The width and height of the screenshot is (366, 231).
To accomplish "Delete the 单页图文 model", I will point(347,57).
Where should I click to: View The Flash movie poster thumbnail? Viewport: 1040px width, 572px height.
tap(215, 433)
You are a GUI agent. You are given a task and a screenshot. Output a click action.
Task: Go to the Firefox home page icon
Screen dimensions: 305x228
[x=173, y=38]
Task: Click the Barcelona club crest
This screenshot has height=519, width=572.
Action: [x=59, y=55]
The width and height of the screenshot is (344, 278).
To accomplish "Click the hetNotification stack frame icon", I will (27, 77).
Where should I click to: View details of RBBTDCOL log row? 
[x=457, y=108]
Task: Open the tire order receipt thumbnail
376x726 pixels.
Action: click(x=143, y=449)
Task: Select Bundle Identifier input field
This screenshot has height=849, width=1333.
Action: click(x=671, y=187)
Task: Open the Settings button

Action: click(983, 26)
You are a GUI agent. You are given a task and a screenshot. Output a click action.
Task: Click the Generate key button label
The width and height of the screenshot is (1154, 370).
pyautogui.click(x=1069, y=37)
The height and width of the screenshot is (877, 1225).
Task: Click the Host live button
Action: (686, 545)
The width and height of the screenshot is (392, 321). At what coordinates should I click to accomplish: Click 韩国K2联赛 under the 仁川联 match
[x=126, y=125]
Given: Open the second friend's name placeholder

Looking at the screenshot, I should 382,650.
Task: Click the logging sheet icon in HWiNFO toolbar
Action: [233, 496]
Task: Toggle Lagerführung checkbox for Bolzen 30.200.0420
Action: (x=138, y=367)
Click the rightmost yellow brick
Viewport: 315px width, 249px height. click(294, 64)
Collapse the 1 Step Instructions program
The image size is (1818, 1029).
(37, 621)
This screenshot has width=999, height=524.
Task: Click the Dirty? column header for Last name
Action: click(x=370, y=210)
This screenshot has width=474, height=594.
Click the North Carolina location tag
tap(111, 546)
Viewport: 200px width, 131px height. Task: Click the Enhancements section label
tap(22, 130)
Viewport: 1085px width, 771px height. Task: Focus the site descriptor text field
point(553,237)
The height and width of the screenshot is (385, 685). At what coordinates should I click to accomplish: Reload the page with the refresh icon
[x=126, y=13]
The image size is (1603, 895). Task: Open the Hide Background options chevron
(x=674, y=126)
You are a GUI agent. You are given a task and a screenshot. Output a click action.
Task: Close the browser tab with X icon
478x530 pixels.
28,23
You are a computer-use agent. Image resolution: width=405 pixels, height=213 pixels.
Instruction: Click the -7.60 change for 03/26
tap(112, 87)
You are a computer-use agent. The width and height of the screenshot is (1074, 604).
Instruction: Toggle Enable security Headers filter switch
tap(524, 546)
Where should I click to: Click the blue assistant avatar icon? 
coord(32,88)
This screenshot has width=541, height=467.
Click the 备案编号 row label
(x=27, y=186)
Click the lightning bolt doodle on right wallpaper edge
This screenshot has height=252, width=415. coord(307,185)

● ● ● ● ● ● ●

WORK TO COMPLETE
Render the material above as a numbered list, one line per item, with blank lines left out.

SOLVED PROBLEM
1. The width and height of the screenshot is (366, 231).
2. To accomplish "Delete the 单页图文 model", I will point(347,57).
3. Where should I click to: View The Flash movie poster thumbnail? Viewport: 1040px width, 572px height.
4. tap(215, 433)
5. You are a GUI agent. You are given a task and a screenshot. Output a click action.
6. Task: Go to the Firefox home page icon
7. Screen dimensions: 305x228
8. [x=173, y=38]
9. Task: Click the Barcelona club crest
10. This screenshot has height=519, width=572.
11. Action: [x=59, y=55]
12. The width and height of the screenshot is (344, 278).
13. To accomplish "Click the hetNotification stack frame icon", I will (27, 77).
14. Where should I click to: View details of RBBTDCOL log row? 
15. [x=457, y=108]
16. Task: Open the tire order receipt thumbnail
17. 376x726 pixels.
18. Action: click(x=143, y=449)
19. Task: Select Bundle Identifier input field
20. This screenshot has height=849, width=1333.
21. Action: click(x=671, y=187)
22. Task: Open the Settings button
23. Action: click(983, 26)
24. You are a GUI agent. You are given a task and a screenshot. Output a click action.
25. Task: Click the Generate key button label
26. The width and height of the screenshot is (1154, 370).
27. pyautogui.click(x=1069, y=37)
28. The height and width of the screenshot is (877, 1225).
29. Task: Click the Host live button
30. Action: (686, 545)
31. The width and height of the screenshot is (392, 321). At what coordinates should I click to accomplish: Click 韩国K2联赛 under the 仁川联 match
32. [x=126, y=125]
33. Given: Open the second friend's name placeholder
34. Looking at the screenshot, I should 382,650.
35. Task: Click the logging sheet icon in HWiNFO toolbar
36. Action: [233, 496]
37. Task: Toggle Lagerführung checkbox for Bolzen 30.200.0420
38. Action: (x=138, y=367)
39. Click the rightmost yellow brick
40. Viewport: 315px width, 249px height. click(294, 64)
41. Collapse the 1 Step Instructions program
42. The image size is (1818, 1029).
43. (37, 621)
44. This screenshot has width=999, height=524.
45. Task: Click the Dirty? column header for Last name
46. Action: click(x=370, y=210)
47. This screenshot has width=474, height=594.
48. Click the North Carolina location tag
49. tap(111, 546)
50. Viewport: 200px width, 131px height. Task: Click the Enhancements section label
51. tap(22, 130)
52. Viewport: 1085px width, 771px height. Task: Focus the site descriptor text field
53. point(553,237)
54. The height and width of the screenshot is (385, 685). At what coordinates should I click to accomplish: Reload the page with the refresh icon
55. [x=126, y=13]
56. The image size is (1603, 895). Task: Open the Hide Background options chevron
57. (x=674, y=126)
58. You are a GUI agent. You are given a task and a screenshot. Output a click action.
59. Task: Close the browser tab with X icon
60. 478x530 pixels.
61. 28,23
62. You are a computer-use agent. Image resolution: width=405 pixels, height=213 pixels.
63. Instruction: Click the -7.60 change for 03/26
64. tap(112, 87)
65. You are a computer-use agent. The width and height of the screenshot is (1074, 604).
66. Instruction: Toggle Enable security Headers filter switch
67. tap(524, 546)
68. Where should I click to: Click the blue assistant avatar icon? 
69. coord(32,88)
70. This screenshot has width=541, height=467.
71. Click the 备案编号 row label
72. (x=27, y=186)
73. Click the lightning bolt doodle on right wallpaper edge
74. This screenshot has height=252, width=415. coord(307,185)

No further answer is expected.